CGSC Strain#: 12551
Strain Designation: BW20767/pRL27      Source of Strain: W.W. Metcalf
Sex: F- Episome/Plasmid: pRL27
   Plasmid Markers/Mutations: oriT_RP4, kan, oriR6K_γ, tetAp-tnp
   Plasmid Comment: pRL27 is a low-copy pir-dependent conjugative plasmid that encodes the kanamycin resistant hyperactive Tn5 system of Reznicoff.

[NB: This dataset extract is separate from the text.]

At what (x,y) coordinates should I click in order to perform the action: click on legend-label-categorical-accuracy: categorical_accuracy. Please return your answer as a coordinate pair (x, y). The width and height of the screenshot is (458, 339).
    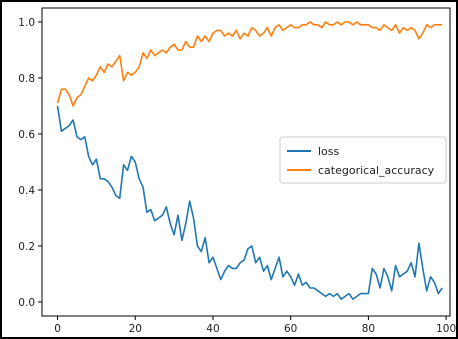
    Looking at the image, I should click on (376, 170).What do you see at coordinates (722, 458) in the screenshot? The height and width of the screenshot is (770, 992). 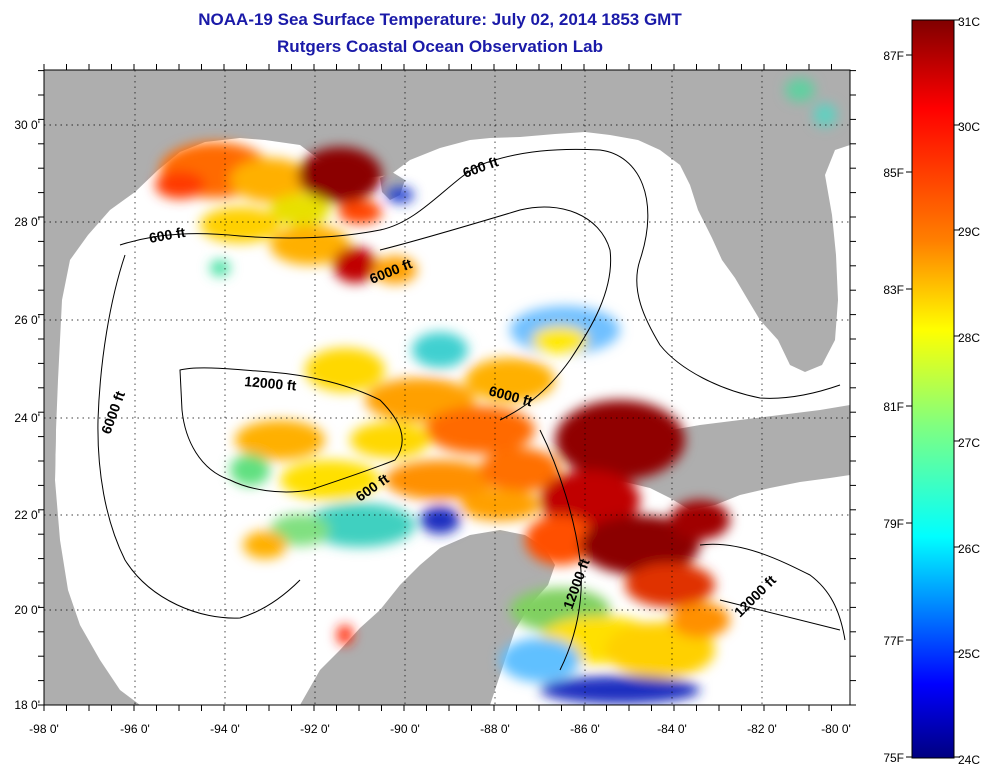 I see `land-cuba` at bounding box center [722, 458].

Chromosomal Markers: RP4-2(Km::Tn7,Tc::Mu-1), leu-163::IS10, ΔuidA3::pir⁺, recA1, endA1, thiE1, hsdR17, creC510
Strain Comments:

• This plasmid is known to be somewhat unstable, presumably because of constitutive expression of the of the transposase. As a result mutations in the tnp gene tend to accumulate and these mutants will not work for mutagenesis.
• It is suggested that you immediately test several colonies to verify their ability transfer the transposon. Once this is verified, freeze the strain immediately and minimize the passage of the strain to reduce the accumulation of tnp mutants.

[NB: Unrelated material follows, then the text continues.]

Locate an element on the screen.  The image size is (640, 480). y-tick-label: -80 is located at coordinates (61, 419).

• RP4-2(Km::Tn7,Tc::Mu-1)-- The RP4-2 also has an ISR1 insertion element within the Tn1³⁵ transposon that inactivates the adjacent ampicillin resistance gene.
• RP4-2(Km::Tn7,Tc::Mu-1)-- integrated plasmid is Kan and Tet sensitive, due to the insertions in Tc and Km, and the Tn7 results in TRIM/aminopterin resistance and low level strR.

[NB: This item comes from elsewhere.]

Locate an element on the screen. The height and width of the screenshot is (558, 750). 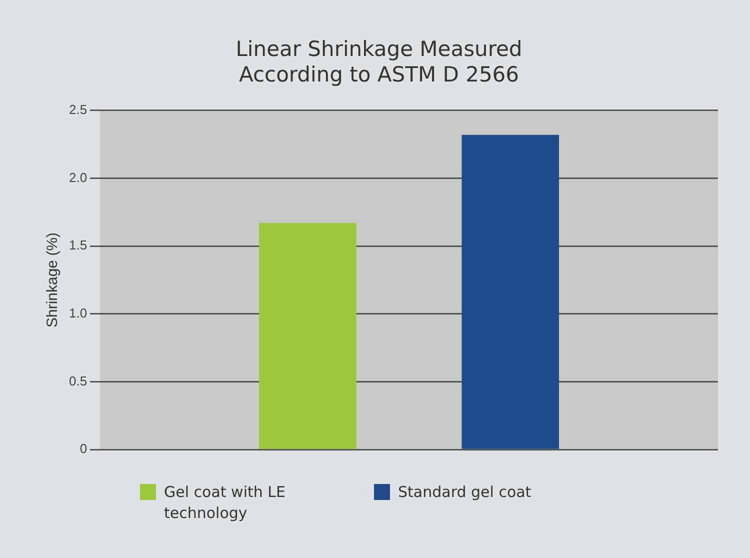
legend-label: Gel coat with LE technology is located at coordinates (225, 503).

• leu-163::IS10-- This allele was created by selecting for a spontaneous TetS version of leu-63::Tn10
• ΔuidA3::pir⁺-- Allows the replication of plasmids with an R6Kγ origin of replication
• recA1-- : Missense mutation, altered isoelectric point. Sequenced: G to A for Nuc. 720 (Gly 160 Asp).
• endA1-- G to A transition mutation resulting in E208K amino acid substitution.
• creC510-- The constitutive phenotype is due to an R77P amino acid substitution
• creC510 was formerly called phoM510
• thiE1 was formerly called thi-1
• ΔuidA3::pir⁺ was formerly called uidA(Δ MluI)::pir⁺
• = good miniprep dsDNA quality
• Const = constitutive
• = kanamycin resistant

References:

• Metcalf, WW, W Jiang, LL Daniels, SK Kim, A Haldimann, BL Wanner 1996. Conditionally replicative and conjugative plasmids carrying lacZ alpha for cloning, mutagenesis, and allele replacement in bacteria. Plasmid 35(1):1-13.
• Larsen, RA, MM Wilson, AM Guss, WW Metcalf 2002. Genetic analysis of pigment biosynthesis in Xanthobacter autotrophicus Py2 using a new, highly efficient transposon mutagenesis system that is functional in a wide variety of bacteria. Arch. Microbiol. 178(3):193-201.